→ Supplied passage:
· · ·
Operational Complexity and Maintenance Requirements
Operational complexity can outweigh feature differences. An orchestrator that looks powerful in a demo may become expensive to maintain if your team lacks platform engineering capacity.
Airflow: Mature but Operationally Heavier
Airflow’s maturity is a strength. The source data describes it as battle-tested at large scale, with companies running 10,000+ DAGs in production. Failure modes are well documented, and managed services can reduce operational burden.
However, the same source material identifies several maintenance challenges:
- Scheduler polling: Large DAG bags, such as 500+ DAGs, can cause scheduler lag unless tuned or managed carefully.
- Local development: Multi-service local deployments slow feedback loops.
- Testing: Framework-specific testing overhead leads some teams to under-test.
- Task-centric modeling: Data dependencies can become implicit in task ordering.
Airflow is often best when a team already has Airflow experience, many pipelines, and platform engineering support.
· · ·
→ Extracted material:
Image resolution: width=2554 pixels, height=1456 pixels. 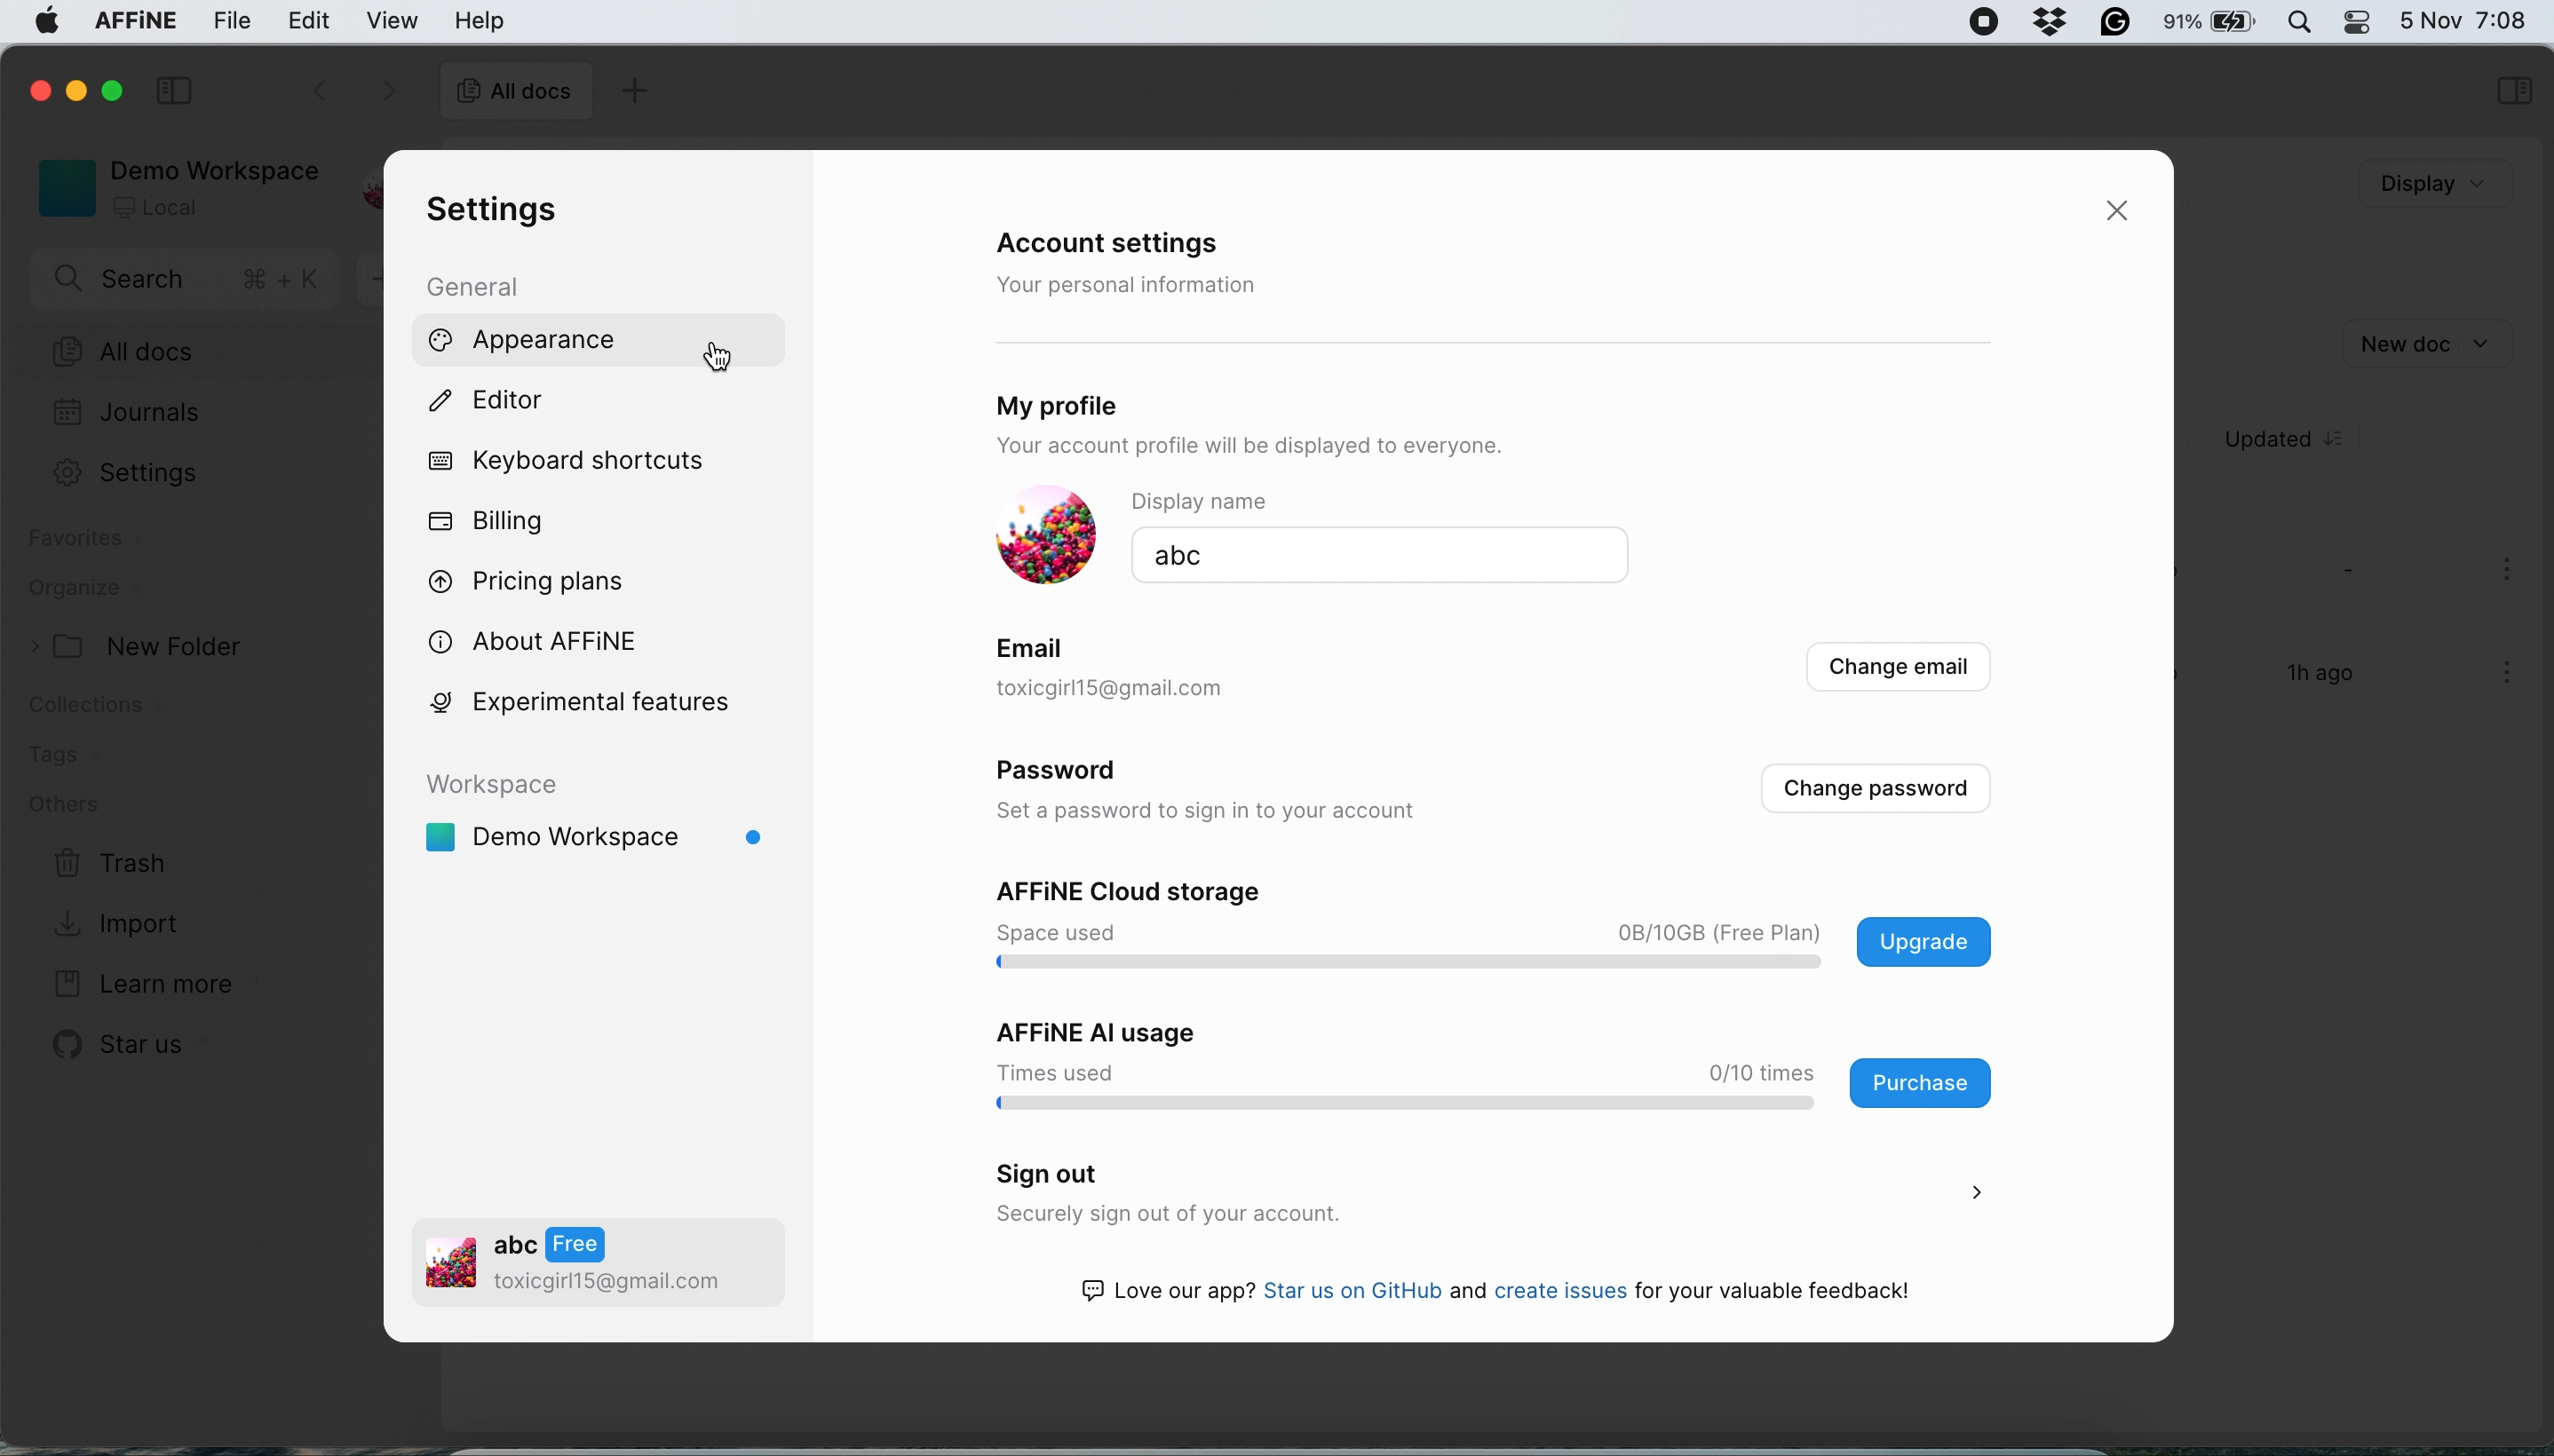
· · ·
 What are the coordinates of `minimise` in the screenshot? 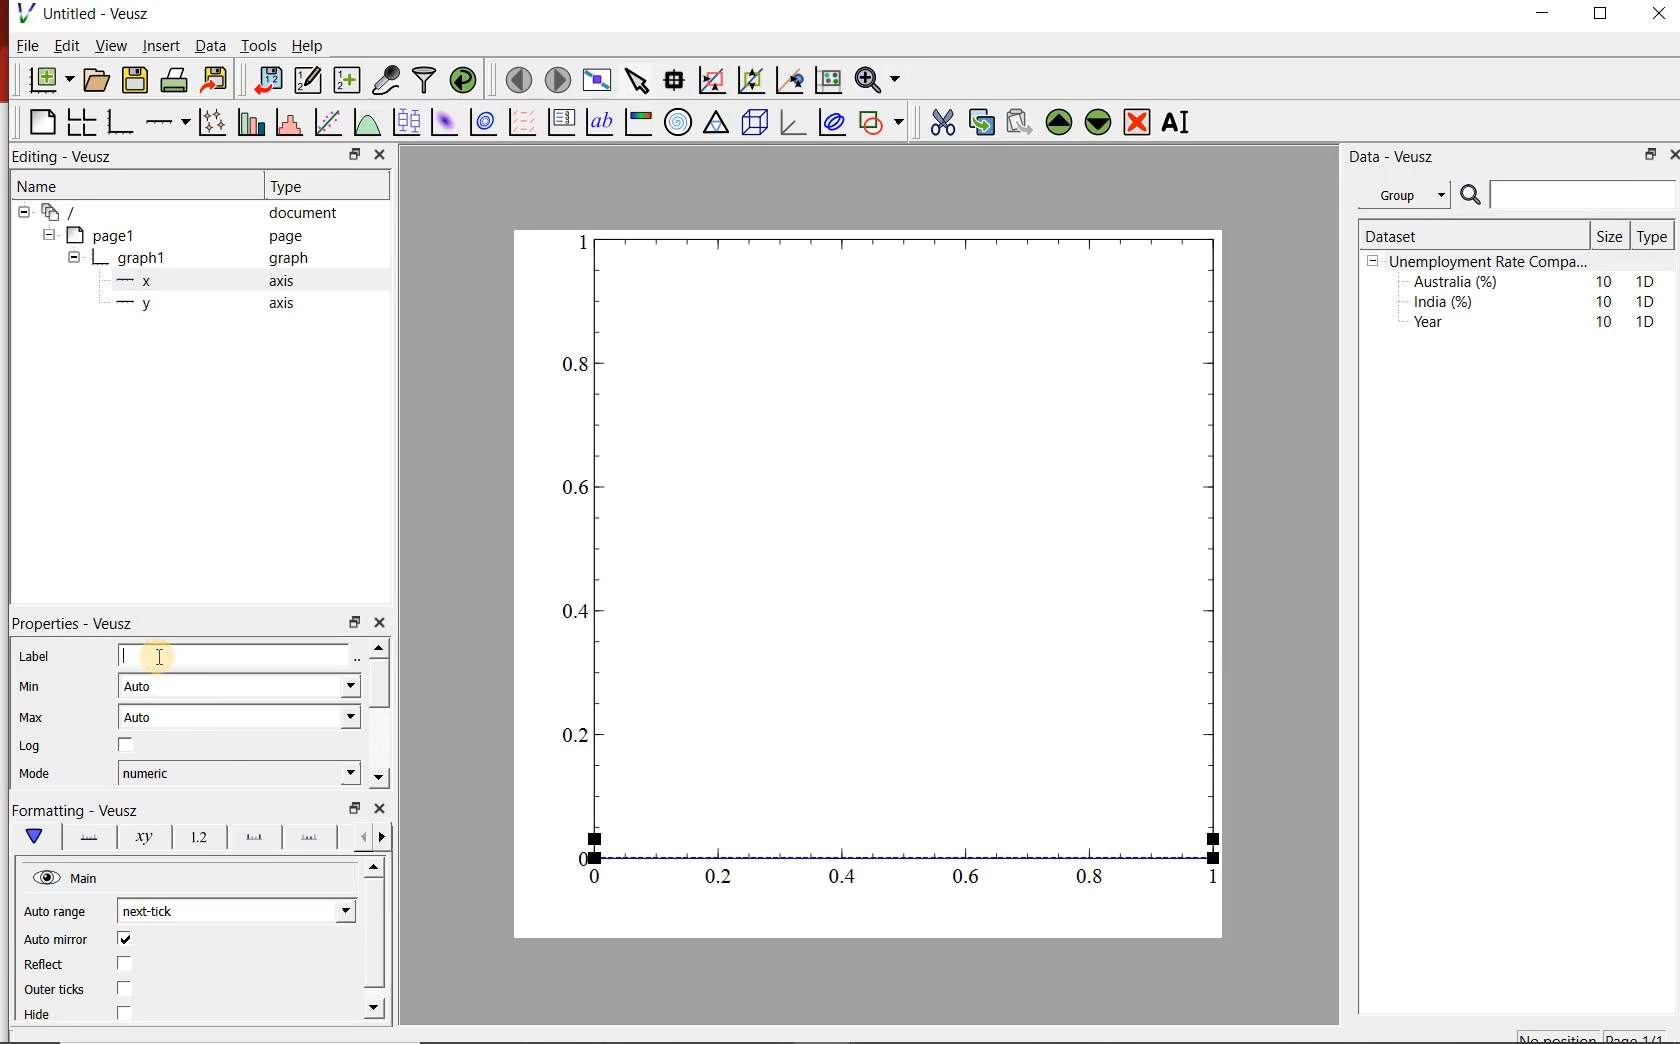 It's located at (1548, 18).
· · ·
→ Problem statement:
Answer these questions from the passage on Airflow's operational complexity:
(a) How many DAGs do some companies run in production?
(b) What size of DAG bag is given as able to cause scheduler lag?
(c) What slows feedback loops in local development?

→ Worked solution:
(a) 10,000+ DAGs.
(b) 500+ DAGs.
(c) Multi-service local deployments.